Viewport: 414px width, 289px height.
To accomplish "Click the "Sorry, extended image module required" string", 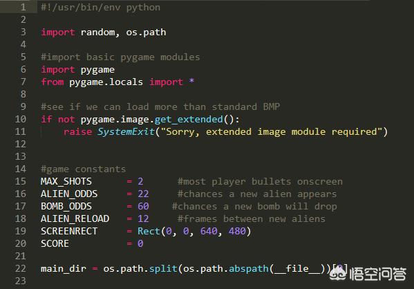I will pos(271,131).
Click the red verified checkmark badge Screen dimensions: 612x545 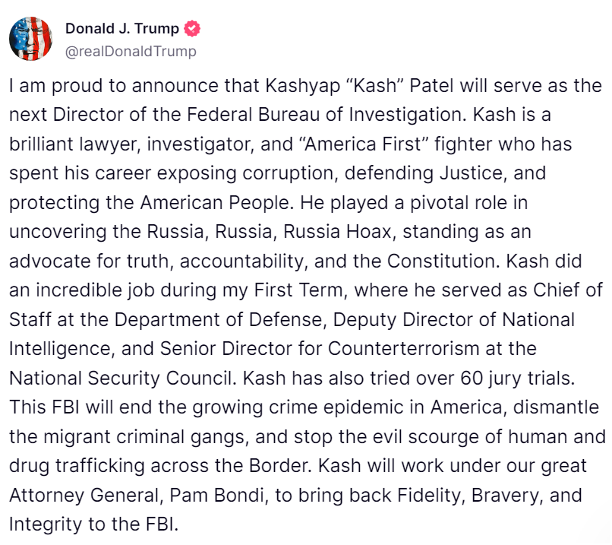pyautogui.click(x=194, y=30)
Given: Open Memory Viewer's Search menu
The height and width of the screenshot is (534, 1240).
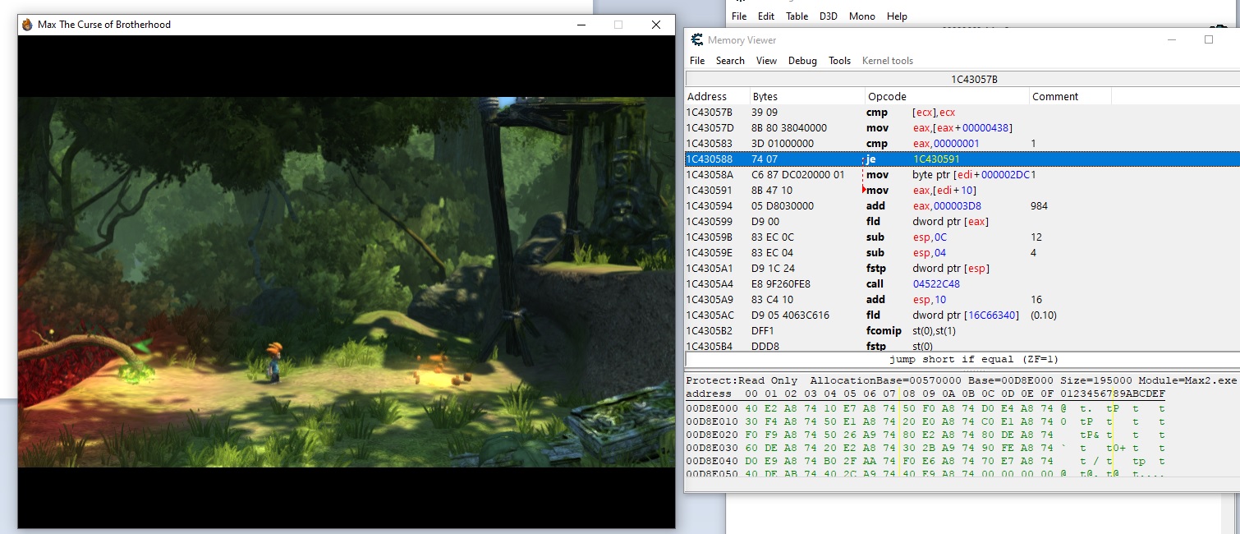Looking at the screenshot, I should pyautogui.click(x=729, y=61).
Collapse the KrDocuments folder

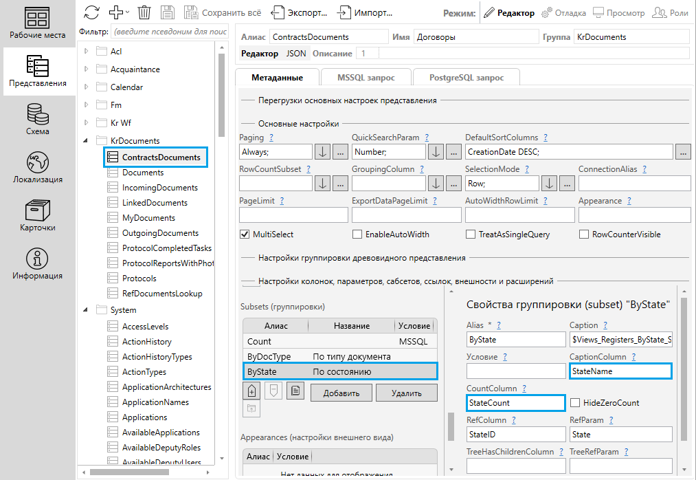click(86, 141)

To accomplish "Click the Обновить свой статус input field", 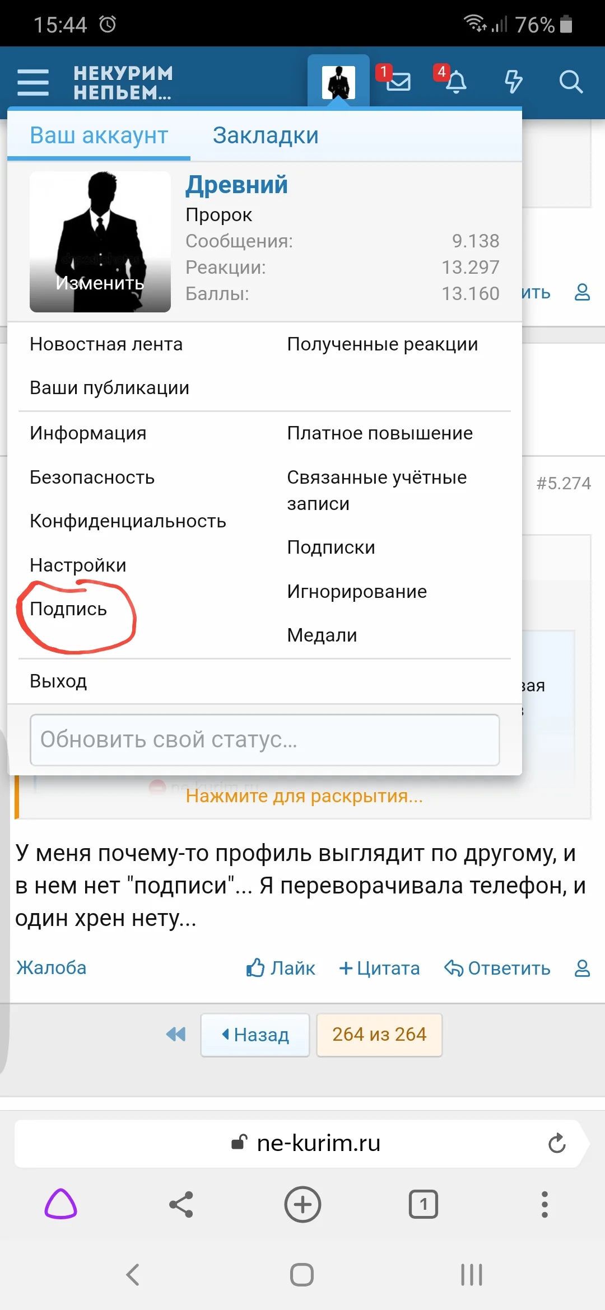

## TASK GOAL
Go back to the line that contains "Collapse the KrDocuments folder" and copy it, along with each line after it through the end of the listing above, exactly and without pictures.

## SOLUTION TO THIS PROBLEM
Collapse the KrDocuments folder

click(86, 141)

To accomplish "Click the Обновить свой статус input field", 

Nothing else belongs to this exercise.